Journal of Financial Transformation, Vol. 2, pp. 7-21, August 2001
15 Pages Posted: 8 Jun 2004 Last revised: 8 Jul 2009
New disruptive technologies have had two major influences on the world of business. Firstly, they have created significantly more efficient mediums of exchange for goods and services, thus enabling individuals to liberate value embedded within many of the assets they own more efficiently. These assets can be either currently recognized, such as stocks and bonds, or unrecognized, what we describe as "new asset classes." Secondly, they dramatically shifted the focus of power away from those that supply these goods and services to those that buy them.
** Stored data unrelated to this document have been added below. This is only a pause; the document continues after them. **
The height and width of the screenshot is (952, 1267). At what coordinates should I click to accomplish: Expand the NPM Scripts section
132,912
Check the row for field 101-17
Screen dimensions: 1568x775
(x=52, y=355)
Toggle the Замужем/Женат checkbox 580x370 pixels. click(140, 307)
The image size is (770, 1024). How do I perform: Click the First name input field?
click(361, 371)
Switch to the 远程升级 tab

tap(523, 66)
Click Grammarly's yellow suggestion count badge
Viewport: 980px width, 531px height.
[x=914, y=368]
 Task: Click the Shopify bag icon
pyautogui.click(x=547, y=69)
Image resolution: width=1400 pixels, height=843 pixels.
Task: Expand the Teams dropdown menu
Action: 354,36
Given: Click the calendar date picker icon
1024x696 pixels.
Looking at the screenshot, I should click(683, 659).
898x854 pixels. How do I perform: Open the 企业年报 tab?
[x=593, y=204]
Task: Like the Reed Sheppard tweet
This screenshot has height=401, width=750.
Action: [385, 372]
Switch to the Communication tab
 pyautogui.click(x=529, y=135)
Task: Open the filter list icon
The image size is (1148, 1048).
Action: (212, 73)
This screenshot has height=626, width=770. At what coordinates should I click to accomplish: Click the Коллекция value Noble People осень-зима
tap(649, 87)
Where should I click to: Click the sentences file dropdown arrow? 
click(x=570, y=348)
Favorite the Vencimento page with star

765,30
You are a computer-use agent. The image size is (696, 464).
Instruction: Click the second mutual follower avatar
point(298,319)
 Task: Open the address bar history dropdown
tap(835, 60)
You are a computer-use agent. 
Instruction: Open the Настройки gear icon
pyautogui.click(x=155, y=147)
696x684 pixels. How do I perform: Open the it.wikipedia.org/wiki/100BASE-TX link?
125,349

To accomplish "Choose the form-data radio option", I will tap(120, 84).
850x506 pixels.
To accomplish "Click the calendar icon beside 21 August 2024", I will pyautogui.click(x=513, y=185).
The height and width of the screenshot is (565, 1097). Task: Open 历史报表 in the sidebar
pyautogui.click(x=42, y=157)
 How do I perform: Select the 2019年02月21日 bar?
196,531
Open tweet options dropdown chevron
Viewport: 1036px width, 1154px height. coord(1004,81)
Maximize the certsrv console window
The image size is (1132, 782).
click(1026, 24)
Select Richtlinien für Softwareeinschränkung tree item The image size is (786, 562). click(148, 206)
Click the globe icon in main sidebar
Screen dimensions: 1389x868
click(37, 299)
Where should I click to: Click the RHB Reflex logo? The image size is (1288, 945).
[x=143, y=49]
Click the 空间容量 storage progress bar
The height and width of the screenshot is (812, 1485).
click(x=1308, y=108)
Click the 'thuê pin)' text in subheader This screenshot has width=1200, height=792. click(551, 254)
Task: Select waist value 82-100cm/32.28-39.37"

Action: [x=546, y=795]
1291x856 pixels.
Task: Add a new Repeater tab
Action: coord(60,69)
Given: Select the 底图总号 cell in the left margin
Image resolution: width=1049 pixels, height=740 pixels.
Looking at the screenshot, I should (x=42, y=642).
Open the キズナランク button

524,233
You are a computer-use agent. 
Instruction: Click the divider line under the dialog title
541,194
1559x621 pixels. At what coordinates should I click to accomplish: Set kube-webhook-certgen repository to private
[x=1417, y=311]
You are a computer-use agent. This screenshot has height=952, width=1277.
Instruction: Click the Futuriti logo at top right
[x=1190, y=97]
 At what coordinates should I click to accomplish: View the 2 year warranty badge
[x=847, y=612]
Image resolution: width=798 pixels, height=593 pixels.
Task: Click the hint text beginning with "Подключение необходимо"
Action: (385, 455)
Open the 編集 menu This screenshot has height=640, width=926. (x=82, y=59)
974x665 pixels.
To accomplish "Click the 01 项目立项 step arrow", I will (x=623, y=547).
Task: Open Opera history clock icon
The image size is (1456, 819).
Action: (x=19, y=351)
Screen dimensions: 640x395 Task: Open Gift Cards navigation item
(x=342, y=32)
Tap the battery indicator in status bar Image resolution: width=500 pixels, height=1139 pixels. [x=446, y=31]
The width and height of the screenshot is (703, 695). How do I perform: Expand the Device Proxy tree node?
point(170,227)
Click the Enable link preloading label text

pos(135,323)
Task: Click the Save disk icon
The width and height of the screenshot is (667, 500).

This shift has resulted in a growing recognition that individuals, as the ultimate benefactors, should also have the option to decide how they wish to liberate the value tied down within the assets they own. They would also like to be able to decide whether they wish to dispose of the underlying asset outright or secure its future revenue potential. Before we get to that stage, however, the current frictions that exist within today's even more efficient financial markets need to be mitigated, if not eliminated. This paper highlights the potential savings that can accrue from eliminating many of the frictions that exist within today's global financial markets and how these savings could impact global liquidity. In addition, this paper describes the process that the "new asset classes" need to go through before they can be truly liberated.